Exercise → Among the lines below, list those containing the string "agent".

──────────

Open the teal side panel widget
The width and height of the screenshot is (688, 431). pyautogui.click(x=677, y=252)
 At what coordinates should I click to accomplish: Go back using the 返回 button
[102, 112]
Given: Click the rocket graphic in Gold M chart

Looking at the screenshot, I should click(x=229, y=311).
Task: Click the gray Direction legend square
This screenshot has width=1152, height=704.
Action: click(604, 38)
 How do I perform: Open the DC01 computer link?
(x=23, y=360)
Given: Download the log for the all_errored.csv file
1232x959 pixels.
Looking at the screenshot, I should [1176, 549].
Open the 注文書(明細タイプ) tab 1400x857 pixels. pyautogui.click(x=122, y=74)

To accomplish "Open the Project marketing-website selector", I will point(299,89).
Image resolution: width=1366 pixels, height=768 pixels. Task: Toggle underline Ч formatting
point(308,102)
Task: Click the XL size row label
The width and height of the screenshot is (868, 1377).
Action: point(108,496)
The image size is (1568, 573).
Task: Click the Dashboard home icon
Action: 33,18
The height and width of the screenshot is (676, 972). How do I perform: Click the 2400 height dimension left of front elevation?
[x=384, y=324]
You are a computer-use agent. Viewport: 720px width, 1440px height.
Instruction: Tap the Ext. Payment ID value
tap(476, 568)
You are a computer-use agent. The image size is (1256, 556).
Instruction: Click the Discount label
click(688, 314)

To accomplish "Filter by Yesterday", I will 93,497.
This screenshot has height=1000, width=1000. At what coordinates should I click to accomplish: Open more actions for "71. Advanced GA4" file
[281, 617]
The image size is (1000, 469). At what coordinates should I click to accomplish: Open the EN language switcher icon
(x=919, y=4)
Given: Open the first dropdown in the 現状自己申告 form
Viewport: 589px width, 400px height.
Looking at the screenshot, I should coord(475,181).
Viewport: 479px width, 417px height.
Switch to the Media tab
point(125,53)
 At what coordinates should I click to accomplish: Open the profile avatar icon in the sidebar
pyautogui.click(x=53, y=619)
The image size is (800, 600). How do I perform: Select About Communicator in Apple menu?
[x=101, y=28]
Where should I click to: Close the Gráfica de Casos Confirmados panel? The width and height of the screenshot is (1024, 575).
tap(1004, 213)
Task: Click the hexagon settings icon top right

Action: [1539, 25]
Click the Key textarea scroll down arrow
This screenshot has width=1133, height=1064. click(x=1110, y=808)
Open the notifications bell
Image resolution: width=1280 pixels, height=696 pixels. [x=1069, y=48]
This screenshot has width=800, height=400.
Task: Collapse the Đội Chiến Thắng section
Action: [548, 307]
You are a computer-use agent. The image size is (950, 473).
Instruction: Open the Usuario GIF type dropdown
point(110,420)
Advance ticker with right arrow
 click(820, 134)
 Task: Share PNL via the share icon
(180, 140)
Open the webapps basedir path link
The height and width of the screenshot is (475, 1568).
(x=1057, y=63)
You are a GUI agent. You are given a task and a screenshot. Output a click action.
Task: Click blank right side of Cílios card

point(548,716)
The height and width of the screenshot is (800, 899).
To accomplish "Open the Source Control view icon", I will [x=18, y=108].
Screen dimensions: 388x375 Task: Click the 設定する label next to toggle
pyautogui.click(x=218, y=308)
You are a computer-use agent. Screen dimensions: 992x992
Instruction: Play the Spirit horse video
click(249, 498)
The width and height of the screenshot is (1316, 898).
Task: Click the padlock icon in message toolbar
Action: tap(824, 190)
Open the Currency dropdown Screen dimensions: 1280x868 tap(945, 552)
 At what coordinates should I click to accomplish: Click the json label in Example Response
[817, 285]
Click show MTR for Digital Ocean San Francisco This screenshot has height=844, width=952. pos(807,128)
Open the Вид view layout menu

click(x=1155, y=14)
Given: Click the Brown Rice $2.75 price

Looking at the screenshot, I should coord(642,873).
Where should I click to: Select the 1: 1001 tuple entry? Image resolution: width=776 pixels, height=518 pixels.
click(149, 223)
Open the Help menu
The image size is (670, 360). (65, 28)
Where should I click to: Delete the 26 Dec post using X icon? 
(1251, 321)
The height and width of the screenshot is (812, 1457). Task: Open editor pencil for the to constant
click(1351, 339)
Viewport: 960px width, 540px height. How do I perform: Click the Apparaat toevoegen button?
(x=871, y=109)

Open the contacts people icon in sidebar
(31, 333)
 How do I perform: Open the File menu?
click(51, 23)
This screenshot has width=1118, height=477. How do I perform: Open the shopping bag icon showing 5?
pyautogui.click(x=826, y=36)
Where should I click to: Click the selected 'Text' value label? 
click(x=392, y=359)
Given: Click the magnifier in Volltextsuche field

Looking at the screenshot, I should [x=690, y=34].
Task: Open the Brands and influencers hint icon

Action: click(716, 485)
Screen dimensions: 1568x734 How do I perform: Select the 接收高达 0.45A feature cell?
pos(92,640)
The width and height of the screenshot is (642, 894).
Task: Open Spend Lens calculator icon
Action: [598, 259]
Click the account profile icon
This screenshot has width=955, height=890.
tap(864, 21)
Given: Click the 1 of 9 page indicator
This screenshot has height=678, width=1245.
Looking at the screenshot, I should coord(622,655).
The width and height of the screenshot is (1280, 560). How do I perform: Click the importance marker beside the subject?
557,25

──────────

Expected answer →
You are a computer-use agent. Viewport: 720px width, 1440px height.
You are a computer-use agent. The image size is (1256, 556).
You are a computer-use agent. The image size is (950, 473).
You are a GUI agent. You are given a task and a screenshot. Output a click action.
You are a computer-use agent. Screen dimensions: 992x992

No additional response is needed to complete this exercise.